I untied the string and lifted the lid. Three thick stacks of Ben Franklins stared up at me. An envelope marked “Rollo” was in Darla’s distinctive script. I pulled out the card and read:

Dear Rollo,
Thank you so much for all you have
done for my father and me. He
wishes you to have this book from
his collection.

I picked up the leather bound edition of the third volume of Solzhenitsyn’s Gulag Archipelago. I rememberd mentioning to him that I had never gotten around to reading parts five, six and seven. The book felt strangely heavy in my hand. I turned the first four pages, then the title page, to discover the book had been neatly hollowed out to accommodate the .38 revolver I had sold him for a thousand dollars. Evidently he thought it only a rental. I took the gun from the inside of the book. It had been recently fired. I opened the cylinder and found four spent casings and one live round in the five chambers. Only a Russian’s poetic sense of justice would provide me with the gun that did in Mister Grey Hair.

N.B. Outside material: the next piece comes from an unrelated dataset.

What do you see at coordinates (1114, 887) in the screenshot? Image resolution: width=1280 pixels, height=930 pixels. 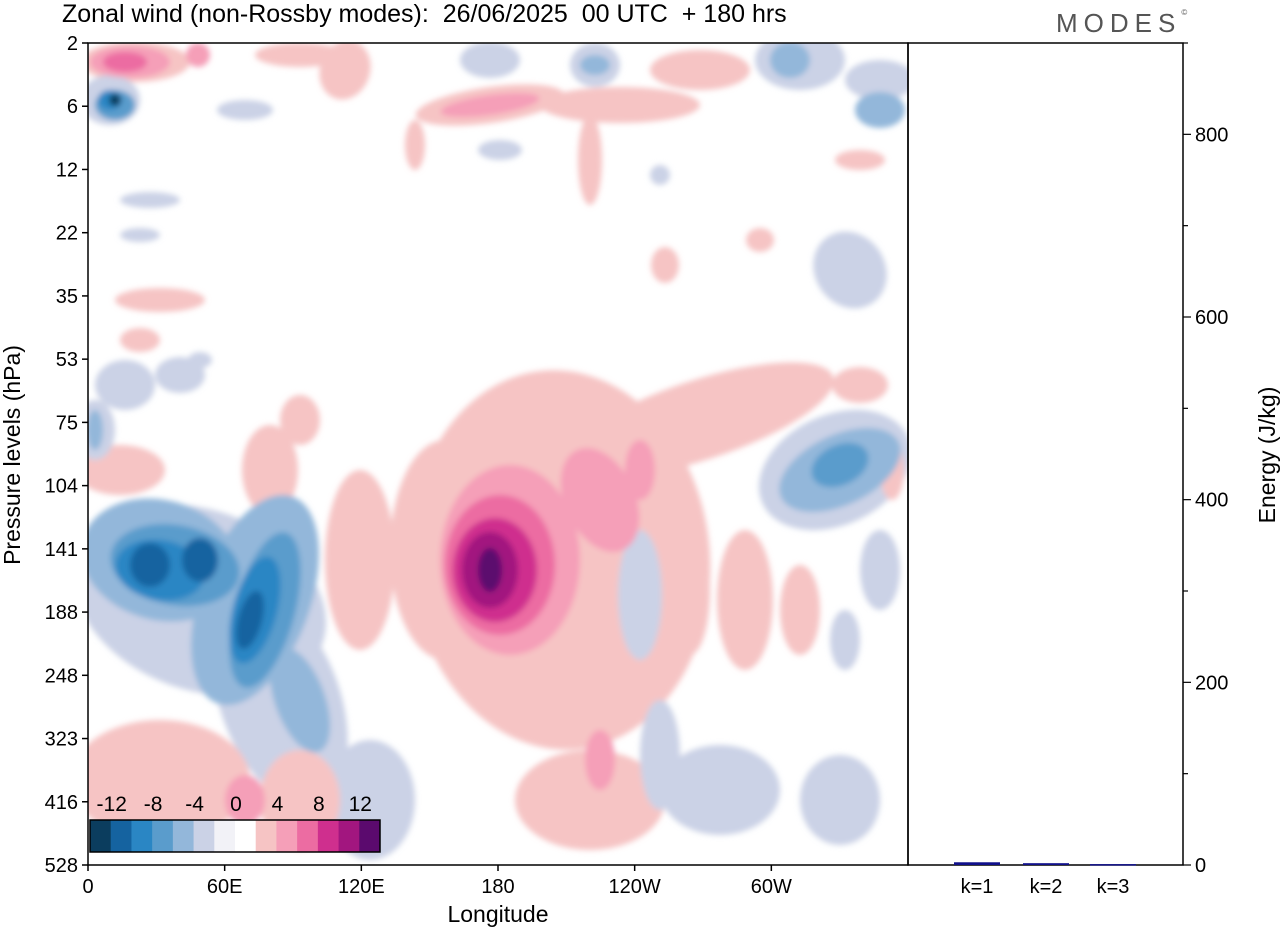 I see `bar-category-label: k=3` at bounding box center [1114, 887].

I dropped the fifteen thousand on Linda’s desk and headed for my appointment with the good Doctor of Psychiatry, the book and contents firmly secured under my arm. I was only a few minutes late for my appointment, again vexing the doctor. She gave me a strange look when I laughed in response to her question: “So, what’s new?” She wore a mask of skepticism when I told her of shootouts, personal injury and incarceration. I even offered to drop my pants as evidence of my veracity, but she pointed our conversation in another direction. Based on our hypnosis session two weeks ago, she professionally opined that there was some validity to my recurring dream. “A detective should be able to find the truth,” she said. “Do you wish to know the truth?” I thought I’d get more for my $150 a session.

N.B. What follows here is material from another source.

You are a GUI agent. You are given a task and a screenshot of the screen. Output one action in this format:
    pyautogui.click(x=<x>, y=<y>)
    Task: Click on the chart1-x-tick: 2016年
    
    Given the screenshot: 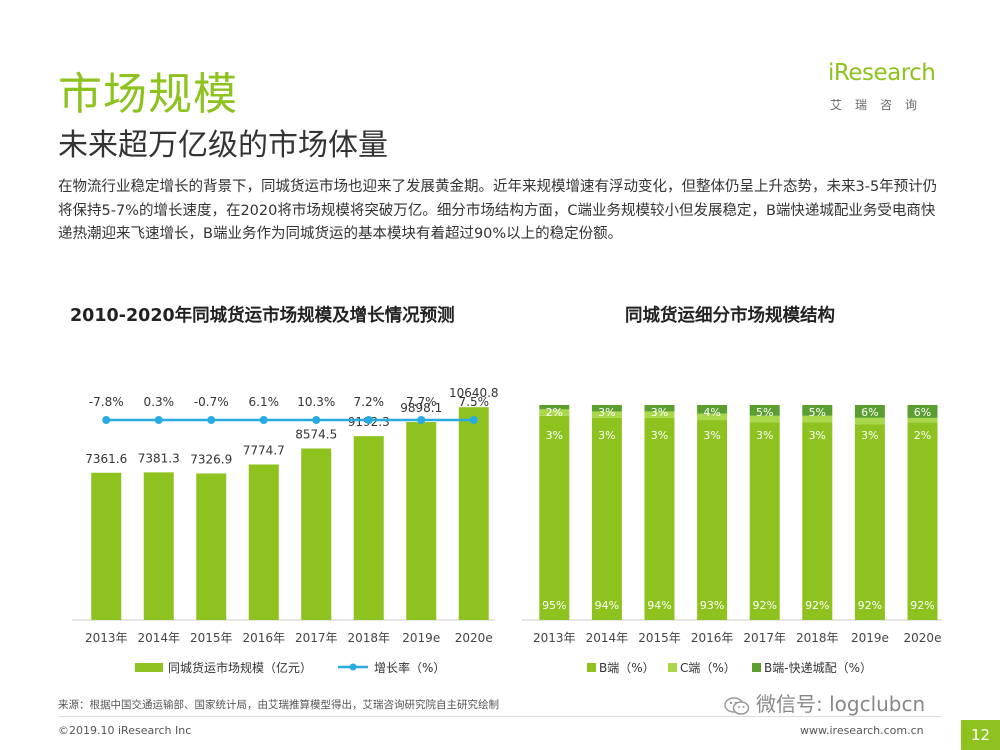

That evening I asked Linda to dinner. We drove up the coast to Paradise Cove and enjoyed a nice meal of sea bass with a bottle of an excellent California Cabernet. After dinner I took the leather bound book from the rear of the car and we walked out to the end of the peir We watched the setting sun burn its way into the Pacific. I removed the gun from inside the book. I gave it my best throw and two gulls dove for it as it arced a hundred feet out. It is fitting the story should end here, back where it had started. I took Linda in my arms as the ocean extinguished the sun.